Betza's funny notation has been included in parentheses for easy reference, with the extension that the notation xxxayyyK stands for an xxxK move possibly followed by an yyyK move, not necessarily in the same direction. Larger numbers of 'legs' can be indicated by repeated application of 'a', or by numbers: thus a3K means a piece that can take up to three steps of a king. By default continuation legs can go into all directions, but can be restricted to a single line by a modifier 'v' ("vertical", interpreted relative to the piece's current position on its path). Similarly, the modifier 'f' ("forward") would restrict it to a single line, and force it to always move away from its initial position. The default modality of all legs is the ability to move and capture: other possibilities are specified explicitly. Thus mKa3K means a piece that takes up to three steps of a king, but must stop when it first captures. Another extension is that inequalities can be used in place of numbers denoting range: thus, while R4 is a piece that moves like a rook, but only up to four squares, R(2≤n≤4) is a piece that moves like a rook, but only two, three, or four squares. R4! would be a rook that moves exactly four squares, and hence a3!K would be a piece that can take no more or no less than three steps of a king. Further, pn refers to cannon-like pieces that can jump at most n pieces along their path, and pp means the same as p∞ (just as WW is synonymous with W∞, both meaning a rook). Finally, x stands for "shooting": the xK for instance can pass its turn (shooting empty squares), or it can shoot (capture) any adjacent enemy piece without moving.

Limitation of Ability
Capture by displacement
 The chariot, chariot unit, gun carriage and chariot of the gods cannot capture a heavenly fortress.
 The Taoist priest, five-li fog, spiritual monk, and immaculate light cannot capture any pieces except for one of their own kind. However, other shooting pieces can capture by displacement.
Capture by shot

The Frankish cannon and chariot of the gods can only shoot a five-li fog from a distance of six or seven intersections away.
Because of their colorbound movement, the Taoist priest, five-li fog, spiritual monk, and immaculate light can never reach a position where they can shoot one another.

Promotion 

Ko shogi has the most complex promotion rules of any shogi variant.

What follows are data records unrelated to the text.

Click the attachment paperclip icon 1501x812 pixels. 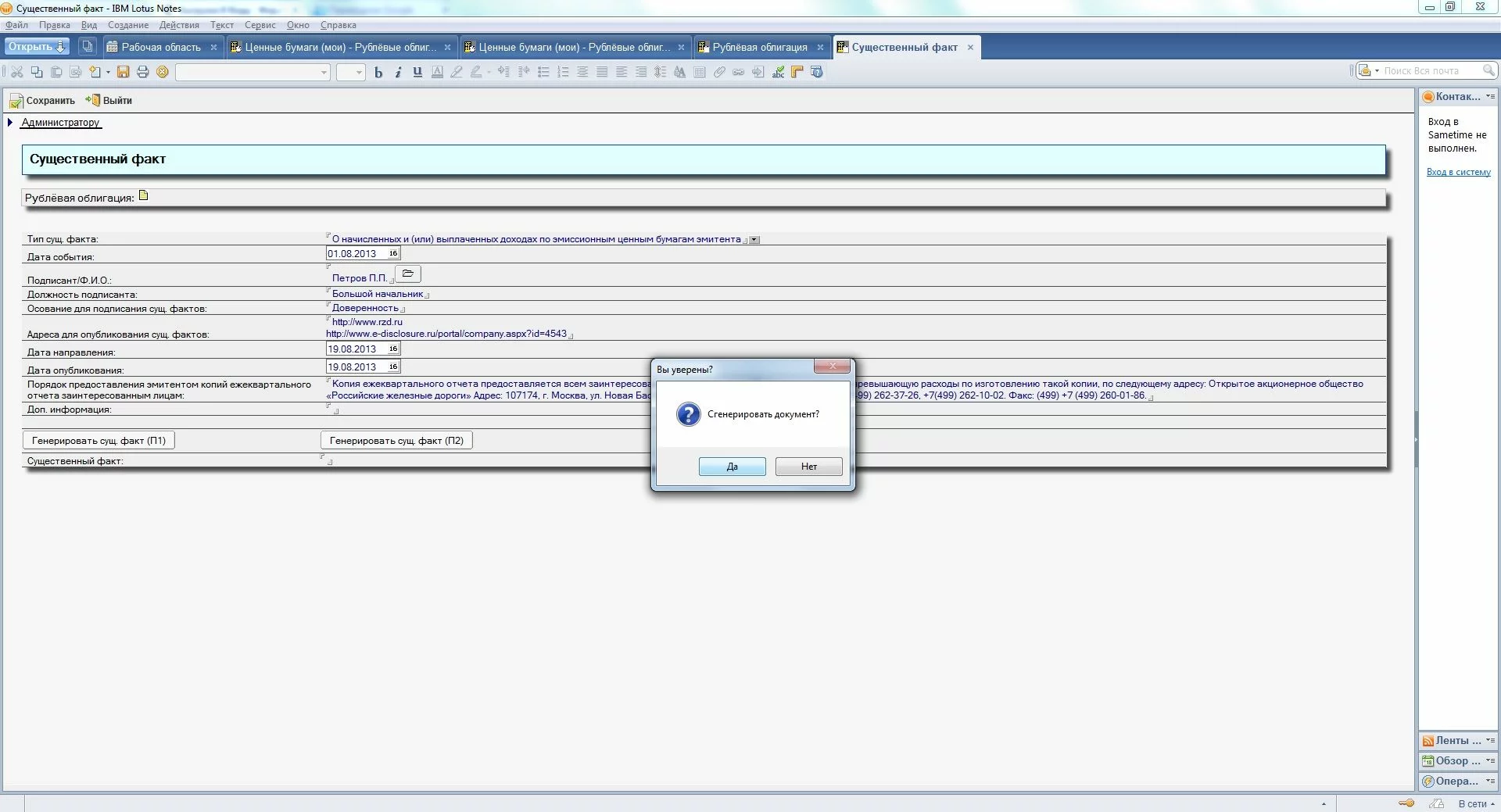(x=719, y=72)
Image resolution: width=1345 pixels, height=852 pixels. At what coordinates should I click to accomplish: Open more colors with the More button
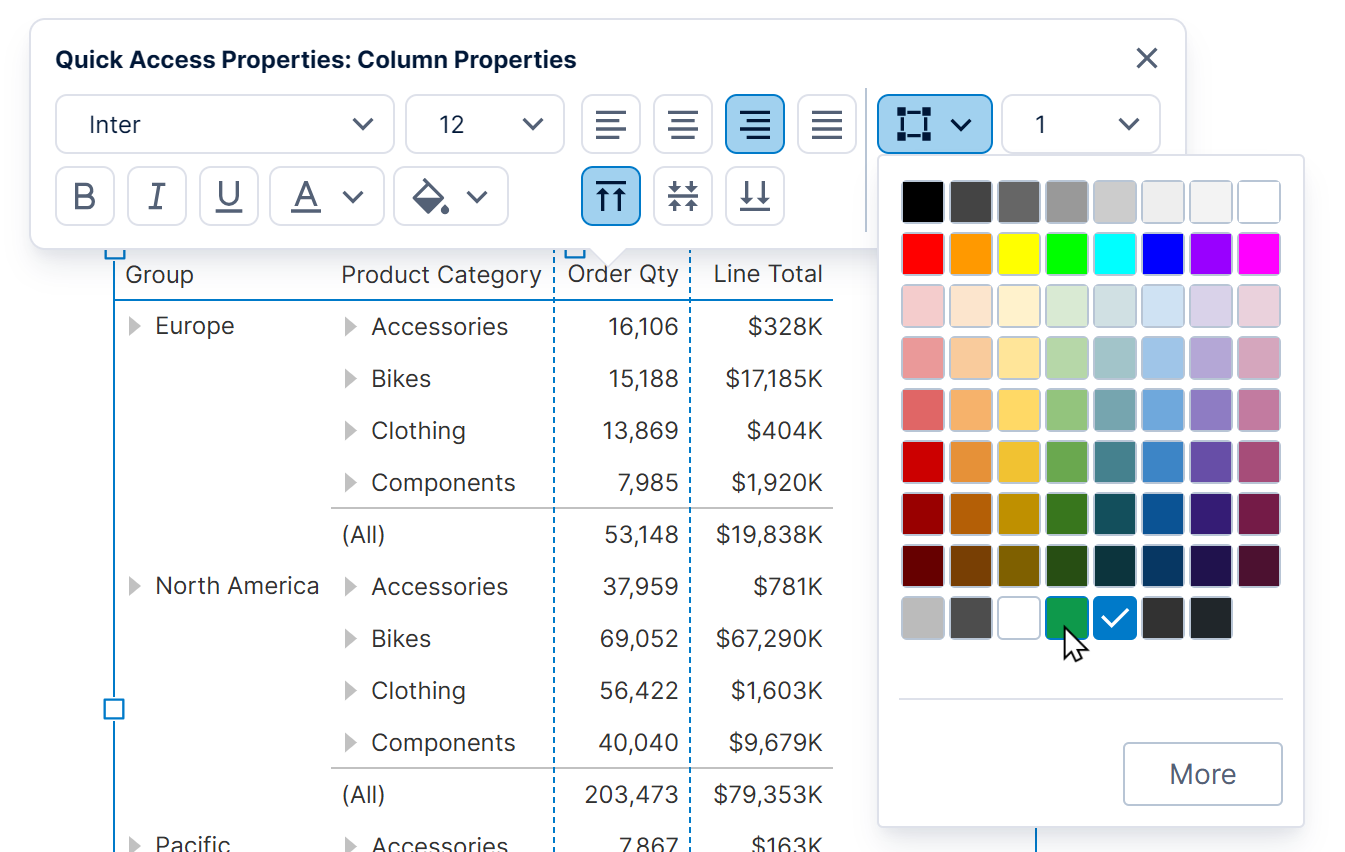coord(1202,773)
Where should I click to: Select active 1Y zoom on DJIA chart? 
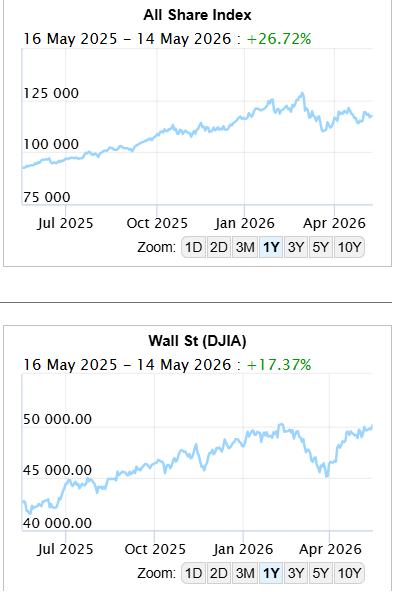271,573
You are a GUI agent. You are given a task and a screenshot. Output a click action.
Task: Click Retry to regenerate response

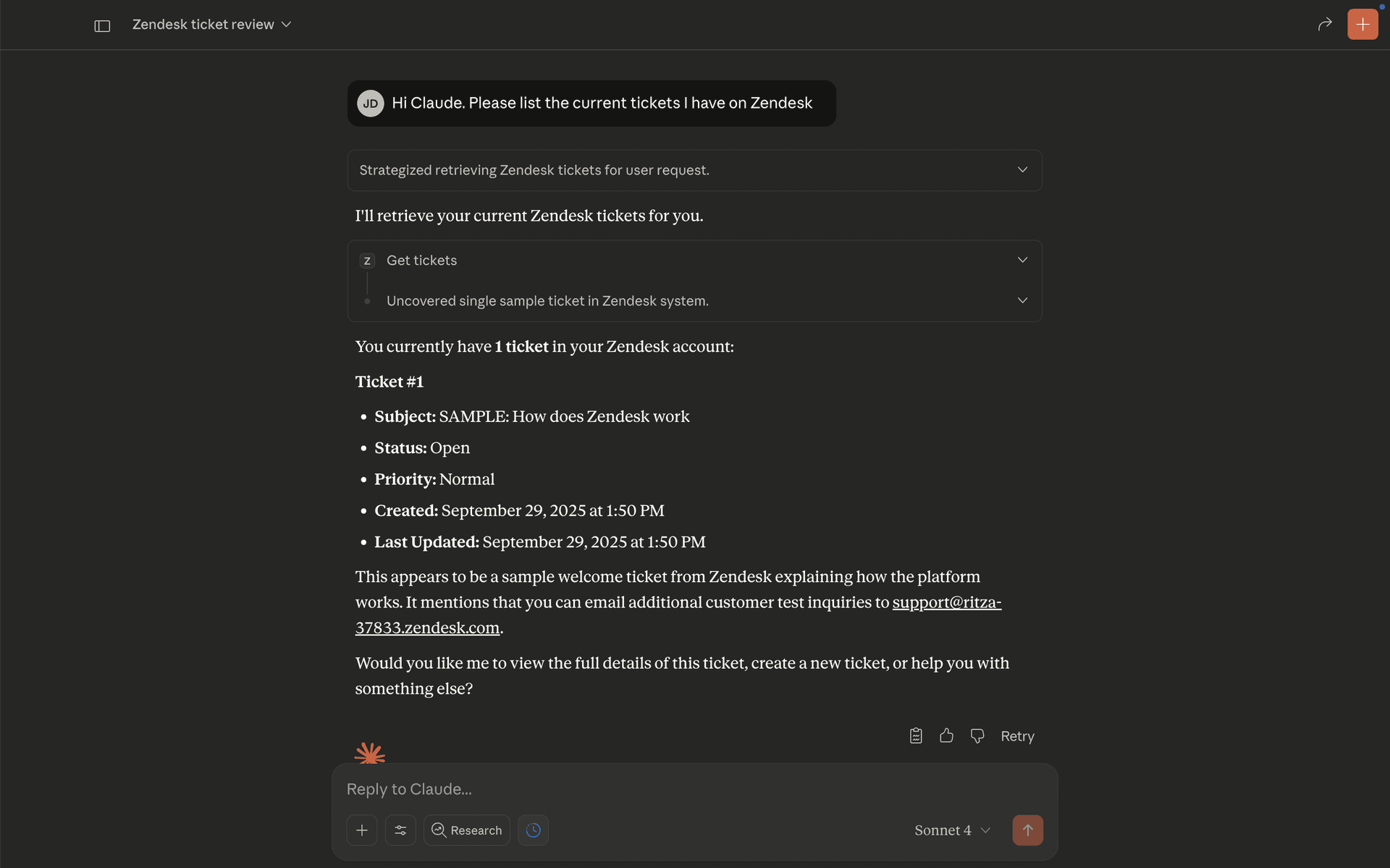(1017, 736)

A player's promotion zone is the enemy camp, consisting of the six farthest ranks that comprise the opponent's territory at setup (the original line of the opponent's chariots and beyond). If a piece moves within this promotion zone, including moves into, out of, or wholly within the zone, then that player may promote the piece at the end of the turn. (The general, sumo wrestler, and elephant do not promote, nor do pieces which have already promoted.) Promotion has the effect of changing how a piece moves. See the table above for what each piece promotes to. Promotion is effected by turning the piece over, revealing the name of its promoted rank.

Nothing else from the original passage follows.